Introduction Delirium is a serious neuropsychiatric syndrome, which is common amongst terminally ill patients. It often goes underdiagnosed and undertreated. Early detection may improve patient outcomes. The 4 ‘A’s Test (4AT, is a brief tool for delirium detection in routine clinical practice. It has been validated in 25 studies involving more than 5000 observations. The test is currently used in specialist palliative care units but has not been validated in this setting. The aim of the study was to determine the diagnostic accuracy of the 4AT against a reference standard in hospice inpatients.

Aims The aim of the study was to determine the diagnostic accuracy of the 4AT against a reference standard in hospice inpatients.
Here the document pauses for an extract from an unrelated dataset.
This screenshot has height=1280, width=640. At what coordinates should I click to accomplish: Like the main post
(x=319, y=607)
Methods Test validation study conducted in 2 hospice inpatient units in Scotland, UK. Participants underwent the 4AT and a reference standard, based on the diagnostic delirium criteria in the fifth edition of Diagnostic and Statistical Manual of Mental Disorders (DSM-5). The assessments were conducted, in a randomized order, by pairs of independent raters, who were blinded to the results of the other assessment.
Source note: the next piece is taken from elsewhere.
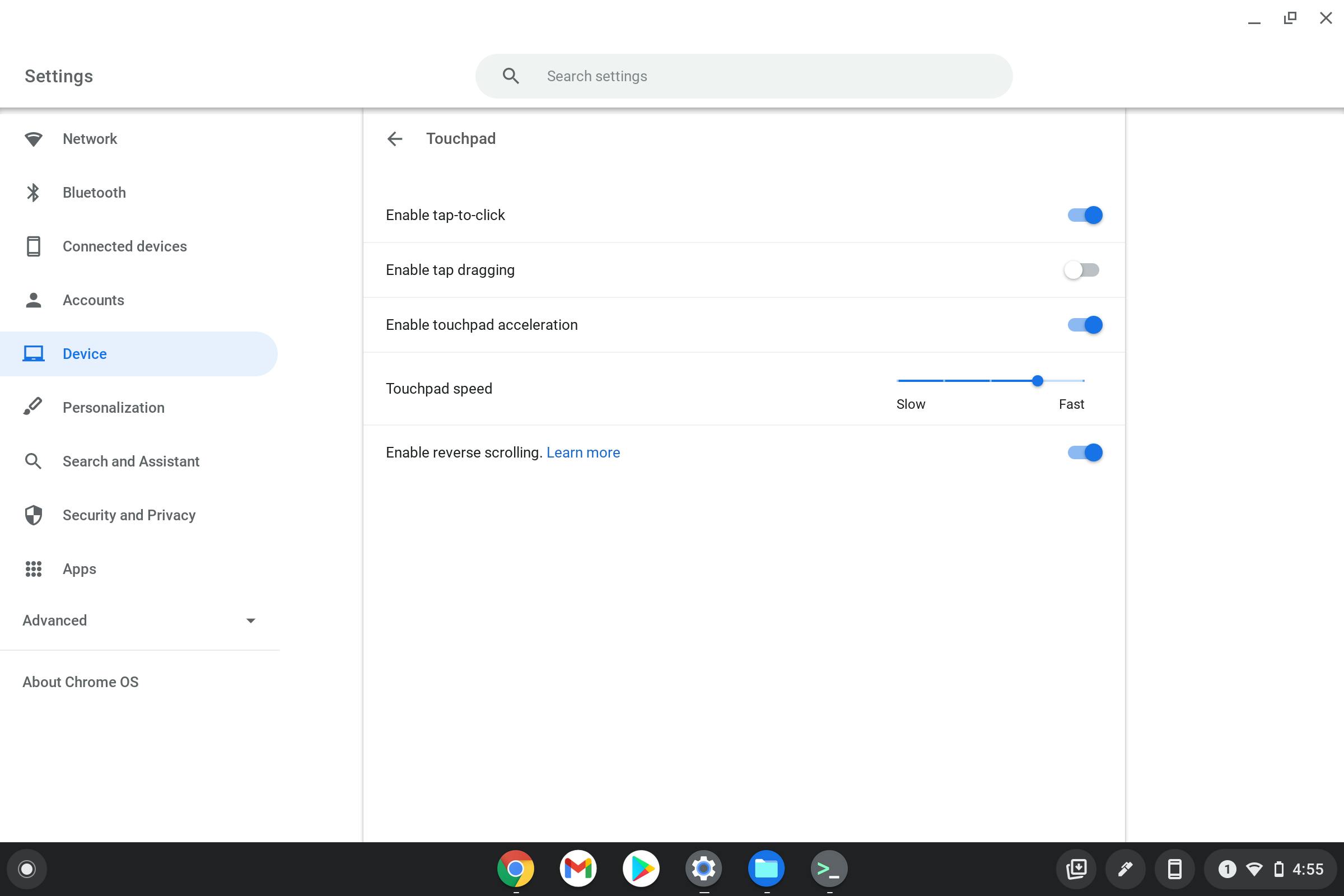Select Accounts in the sidebar
This screenshot has width=1344, height=896.
click(x=93, y=300)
Results 148 individuals were recruited, including 14% (19/148) who required a legal proxy to consent on their behalf. 137 participants completed both assessments. Of these, 93% had cancer as their primary diagnosis. Mean age was 70.4 (SD 10.6) years and Karnofsky performance status scale was 44% (SD 14.9). 50% (69/137) of participants died during this hospice admission and 36% (49/137) were discharged home or to another care setting. The outcome was unknown for 14% (19/137). Three participants had an indeterminate diagnosis, so were excluded from analysis. Overall, 33% (44/134) had delirium according to the reference standard assessment. The 4AT had a sensitivity of 88% and a specificity of 94%.
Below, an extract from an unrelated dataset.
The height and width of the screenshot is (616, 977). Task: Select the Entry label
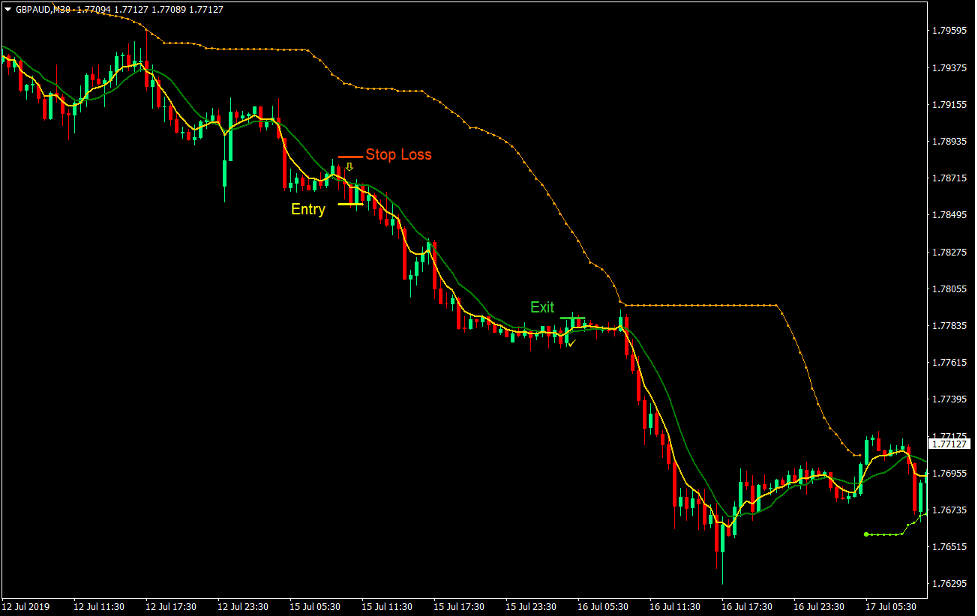308,209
Conclusions The 4AT is a short delirium detection tool, that can be used to detect delirium in patients receiving palliative care. Routine delirium screening using the 4AT on admission to a hospice service is recommended.

Trial Registration International standard randomised controlled trial number (ISRCTN) 97417474.

Conflict of Interest Statement AMJM led the design of the 4AT in 2011 (with others, see; note that the 4AT is free to download and use.